I've just read this and thought I'd share it because in a very short space of time, it made me laugh, made me cry, made me hate myself and made me incredibly grateful.
"Date a girl who doesn’t read. Find her in the
weary squalor of a Midwestern bar. Find her in the smoke, drunken sweat,
and varicolored light of an upscale nightclub. Wherever you find her,
find her smiling. Make sure that it lingers when the people that are
talking to her look away. Engage her with unsentimental trivialities.
Use pick-up lines and laugh inwardly. Take her outside when the night
overstays its welcome. Ignore the palpable weight of fatigue. Kiss her
in the rain under the weak glow of a streetlamp because you’ve seen it
in film. Remark at its lack of significance. Take her to your apartment.
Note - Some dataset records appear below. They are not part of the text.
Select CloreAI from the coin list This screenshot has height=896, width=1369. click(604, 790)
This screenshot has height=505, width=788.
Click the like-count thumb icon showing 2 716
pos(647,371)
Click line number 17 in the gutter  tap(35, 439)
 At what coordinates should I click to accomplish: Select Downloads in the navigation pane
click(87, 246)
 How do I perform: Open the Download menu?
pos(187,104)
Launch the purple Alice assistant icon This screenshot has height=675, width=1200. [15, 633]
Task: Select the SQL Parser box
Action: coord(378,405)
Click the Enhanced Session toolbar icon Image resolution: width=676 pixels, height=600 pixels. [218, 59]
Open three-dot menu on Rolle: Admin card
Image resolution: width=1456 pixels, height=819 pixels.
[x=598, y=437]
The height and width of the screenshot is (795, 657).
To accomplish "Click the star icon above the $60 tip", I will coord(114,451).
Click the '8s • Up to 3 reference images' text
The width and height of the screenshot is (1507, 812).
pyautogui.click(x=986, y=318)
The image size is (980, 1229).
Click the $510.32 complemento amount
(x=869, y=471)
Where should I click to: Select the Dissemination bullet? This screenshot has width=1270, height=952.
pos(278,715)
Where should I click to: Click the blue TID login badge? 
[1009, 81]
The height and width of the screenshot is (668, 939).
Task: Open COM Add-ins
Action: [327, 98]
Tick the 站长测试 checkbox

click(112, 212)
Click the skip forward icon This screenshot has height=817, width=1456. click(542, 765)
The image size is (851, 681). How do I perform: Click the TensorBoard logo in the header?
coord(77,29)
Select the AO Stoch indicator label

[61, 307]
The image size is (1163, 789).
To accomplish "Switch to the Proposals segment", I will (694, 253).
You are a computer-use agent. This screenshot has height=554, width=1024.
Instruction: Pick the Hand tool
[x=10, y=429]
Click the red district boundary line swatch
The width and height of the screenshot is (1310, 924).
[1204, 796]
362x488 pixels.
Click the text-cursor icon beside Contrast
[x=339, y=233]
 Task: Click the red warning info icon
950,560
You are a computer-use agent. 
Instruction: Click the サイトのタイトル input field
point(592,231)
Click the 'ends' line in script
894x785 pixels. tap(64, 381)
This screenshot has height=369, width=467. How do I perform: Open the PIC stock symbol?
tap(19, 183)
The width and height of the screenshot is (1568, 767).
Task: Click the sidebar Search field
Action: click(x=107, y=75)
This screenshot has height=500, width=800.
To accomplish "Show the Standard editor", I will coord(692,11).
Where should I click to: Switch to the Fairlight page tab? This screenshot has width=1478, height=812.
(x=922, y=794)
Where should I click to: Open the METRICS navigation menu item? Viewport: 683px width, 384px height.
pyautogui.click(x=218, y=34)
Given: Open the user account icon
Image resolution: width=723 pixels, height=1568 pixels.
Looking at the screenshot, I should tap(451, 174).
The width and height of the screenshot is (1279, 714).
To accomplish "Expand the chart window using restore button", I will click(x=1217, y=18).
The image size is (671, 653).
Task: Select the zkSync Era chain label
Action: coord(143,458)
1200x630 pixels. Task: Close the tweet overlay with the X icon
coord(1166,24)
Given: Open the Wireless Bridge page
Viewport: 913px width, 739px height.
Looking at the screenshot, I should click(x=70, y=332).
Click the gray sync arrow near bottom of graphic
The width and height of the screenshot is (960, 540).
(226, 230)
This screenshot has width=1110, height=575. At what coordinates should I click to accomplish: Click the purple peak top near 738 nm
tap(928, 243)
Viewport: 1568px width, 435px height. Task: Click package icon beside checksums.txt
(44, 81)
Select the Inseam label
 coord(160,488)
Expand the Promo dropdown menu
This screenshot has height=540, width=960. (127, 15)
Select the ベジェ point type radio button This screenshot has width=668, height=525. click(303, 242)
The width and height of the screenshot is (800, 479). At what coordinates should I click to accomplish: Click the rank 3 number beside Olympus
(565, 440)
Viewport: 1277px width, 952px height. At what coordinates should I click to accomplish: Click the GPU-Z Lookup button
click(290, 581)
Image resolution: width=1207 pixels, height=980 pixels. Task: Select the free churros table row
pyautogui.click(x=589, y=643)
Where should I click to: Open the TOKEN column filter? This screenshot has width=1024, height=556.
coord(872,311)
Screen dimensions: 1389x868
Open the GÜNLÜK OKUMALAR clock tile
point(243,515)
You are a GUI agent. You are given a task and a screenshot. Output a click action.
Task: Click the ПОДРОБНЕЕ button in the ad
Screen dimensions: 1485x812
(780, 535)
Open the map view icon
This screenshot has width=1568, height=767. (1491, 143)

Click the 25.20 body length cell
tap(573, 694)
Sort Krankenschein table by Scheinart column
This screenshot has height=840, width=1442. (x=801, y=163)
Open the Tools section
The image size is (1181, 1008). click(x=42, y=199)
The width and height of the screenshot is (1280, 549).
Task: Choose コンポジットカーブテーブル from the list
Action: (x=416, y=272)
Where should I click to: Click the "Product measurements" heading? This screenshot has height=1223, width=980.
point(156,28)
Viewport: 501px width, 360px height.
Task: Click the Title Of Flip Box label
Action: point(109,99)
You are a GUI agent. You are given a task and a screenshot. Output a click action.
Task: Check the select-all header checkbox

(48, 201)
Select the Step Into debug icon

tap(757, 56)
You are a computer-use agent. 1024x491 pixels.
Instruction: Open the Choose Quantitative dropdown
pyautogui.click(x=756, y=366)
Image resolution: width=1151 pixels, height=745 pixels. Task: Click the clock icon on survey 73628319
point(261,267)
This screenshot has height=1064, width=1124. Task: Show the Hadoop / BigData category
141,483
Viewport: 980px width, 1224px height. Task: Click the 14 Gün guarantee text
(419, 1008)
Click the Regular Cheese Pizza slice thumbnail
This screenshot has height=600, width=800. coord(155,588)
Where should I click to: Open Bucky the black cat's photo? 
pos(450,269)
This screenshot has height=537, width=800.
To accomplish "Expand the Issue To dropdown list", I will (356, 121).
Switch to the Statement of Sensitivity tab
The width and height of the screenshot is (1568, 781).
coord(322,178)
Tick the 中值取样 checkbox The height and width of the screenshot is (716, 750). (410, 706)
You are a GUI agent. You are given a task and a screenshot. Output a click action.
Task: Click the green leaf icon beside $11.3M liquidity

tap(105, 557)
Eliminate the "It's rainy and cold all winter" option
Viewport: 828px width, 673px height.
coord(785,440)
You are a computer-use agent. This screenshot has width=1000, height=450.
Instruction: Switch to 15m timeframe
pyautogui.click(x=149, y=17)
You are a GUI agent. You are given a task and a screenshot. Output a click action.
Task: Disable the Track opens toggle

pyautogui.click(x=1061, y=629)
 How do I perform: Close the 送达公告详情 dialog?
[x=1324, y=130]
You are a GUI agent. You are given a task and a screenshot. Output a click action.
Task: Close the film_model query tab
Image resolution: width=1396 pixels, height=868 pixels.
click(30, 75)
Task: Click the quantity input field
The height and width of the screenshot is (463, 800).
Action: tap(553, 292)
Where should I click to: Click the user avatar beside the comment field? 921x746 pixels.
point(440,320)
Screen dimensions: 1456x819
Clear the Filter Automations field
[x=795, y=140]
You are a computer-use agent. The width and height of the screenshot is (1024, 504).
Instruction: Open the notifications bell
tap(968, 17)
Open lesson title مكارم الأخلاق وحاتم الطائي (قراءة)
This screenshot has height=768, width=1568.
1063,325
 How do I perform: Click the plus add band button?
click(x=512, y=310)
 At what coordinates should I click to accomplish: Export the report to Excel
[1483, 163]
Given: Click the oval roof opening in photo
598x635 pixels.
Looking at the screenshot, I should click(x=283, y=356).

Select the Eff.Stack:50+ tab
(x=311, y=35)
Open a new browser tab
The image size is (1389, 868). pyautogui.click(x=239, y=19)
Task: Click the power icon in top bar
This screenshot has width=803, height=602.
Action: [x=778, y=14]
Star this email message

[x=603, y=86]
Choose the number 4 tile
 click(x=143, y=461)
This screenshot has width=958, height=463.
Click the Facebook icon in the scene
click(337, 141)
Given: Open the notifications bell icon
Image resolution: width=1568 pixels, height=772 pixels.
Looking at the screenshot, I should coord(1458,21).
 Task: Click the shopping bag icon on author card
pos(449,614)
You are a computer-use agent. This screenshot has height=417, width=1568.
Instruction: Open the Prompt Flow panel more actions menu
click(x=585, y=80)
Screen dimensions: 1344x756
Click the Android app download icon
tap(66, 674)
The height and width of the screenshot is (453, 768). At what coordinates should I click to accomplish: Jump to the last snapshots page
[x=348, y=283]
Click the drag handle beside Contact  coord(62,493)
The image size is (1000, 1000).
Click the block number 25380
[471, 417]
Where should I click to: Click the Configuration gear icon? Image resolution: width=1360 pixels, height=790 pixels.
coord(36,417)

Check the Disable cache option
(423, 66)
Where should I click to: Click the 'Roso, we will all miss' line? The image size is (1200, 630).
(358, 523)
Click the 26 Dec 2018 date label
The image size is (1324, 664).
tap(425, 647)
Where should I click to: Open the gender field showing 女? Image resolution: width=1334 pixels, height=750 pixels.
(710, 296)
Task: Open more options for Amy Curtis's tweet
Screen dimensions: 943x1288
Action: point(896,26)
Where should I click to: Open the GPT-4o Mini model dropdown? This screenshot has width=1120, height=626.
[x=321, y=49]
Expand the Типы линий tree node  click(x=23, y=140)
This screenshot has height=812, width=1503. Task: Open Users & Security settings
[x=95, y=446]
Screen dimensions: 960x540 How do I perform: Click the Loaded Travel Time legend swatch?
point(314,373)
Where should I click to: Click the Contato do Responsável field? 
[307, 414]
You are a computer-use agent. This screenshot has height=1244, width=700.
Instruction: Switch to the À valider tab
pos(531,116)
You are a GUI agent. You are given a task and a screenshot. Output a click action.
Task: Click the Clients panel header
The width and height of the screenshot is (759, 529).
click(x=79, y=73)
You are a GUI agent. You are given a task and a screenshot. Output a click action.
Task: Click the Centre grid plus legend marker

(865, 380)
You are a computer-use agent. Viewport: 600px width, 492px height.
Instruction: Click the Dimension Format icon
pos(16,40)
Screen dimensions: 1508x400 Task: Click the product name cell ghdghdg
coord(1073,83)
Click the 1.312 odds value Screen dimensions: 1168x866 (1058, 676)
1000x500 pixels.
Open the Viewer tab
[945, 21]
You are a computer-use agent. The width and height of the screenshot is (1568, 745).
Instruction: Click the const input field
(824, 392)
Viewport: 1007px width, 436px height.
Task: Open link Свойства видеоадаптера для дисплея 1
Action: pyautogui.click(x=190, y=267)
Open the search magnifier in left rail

Dispatch with making love. Fuck her.
Let the anxious contract you’ve unwittingly written evolve slowly and
uncomfortably into a relationship. Find shared interests and common
ground like sushi, and folk music. Build an impenetrable bastion upon
that ground. Make it sacred. Retreat into it every time the air gets
stale, or the evenings get long. Talk about nothing of significance. Do
little thinking. Let the months pass unnoticed. Ask her to move in. Let
her decorate. Get into fights about inconsequential things like how the
fucking shower curtain needs to be closed so that it doesn’t fucking
collect mold. Let a year pass unnoticed. Begin to notice.
Figure that you should probably get married because you will have
wasted a lot of time otherwise. Take her to dinner on the forty-fifth
floor at a restaurant far beyond your means. Make sure there is a
beautiful view of the city. Sheepishly ask a waiter to bring her a glass
of champagne with a modest ring in it. When she notices, propose to her
with all of the enthusiasm and sincerity you can muster. Do not be
overly concerned if you feel your heart leap through a pane of sheet
glass. For that matter, do not be overly concerned if you cannot feel it
at all. If there is applause, let it stagnate. If she cries, smile as
if you’ve never been happier. If she doesn’t, smile all the same.
Let the years pass unnoticed. Get a career, not a job. Buy a house.
Have two striking children. Try to raise them well. Fail, frequently.
Lapse into a bored indifference. Lapse into an indifferent sadness. Have
a mid-life crisis. Grow old. Wonder at your lack of achievement. Feel
sometimes contented, but mostly vacant and ethereal. Feel, during walks,
as if you might never return, or as if you might blow away on the wind.
Contract a terminal illness. Die, but only after you observe that the
girl who didn’t read never made your heart oscillate with any
significant passion, that no one will write the story of your lives, and
that she will die, too, with only a mild and tempered regret that
nothing ever came of her capacity to love.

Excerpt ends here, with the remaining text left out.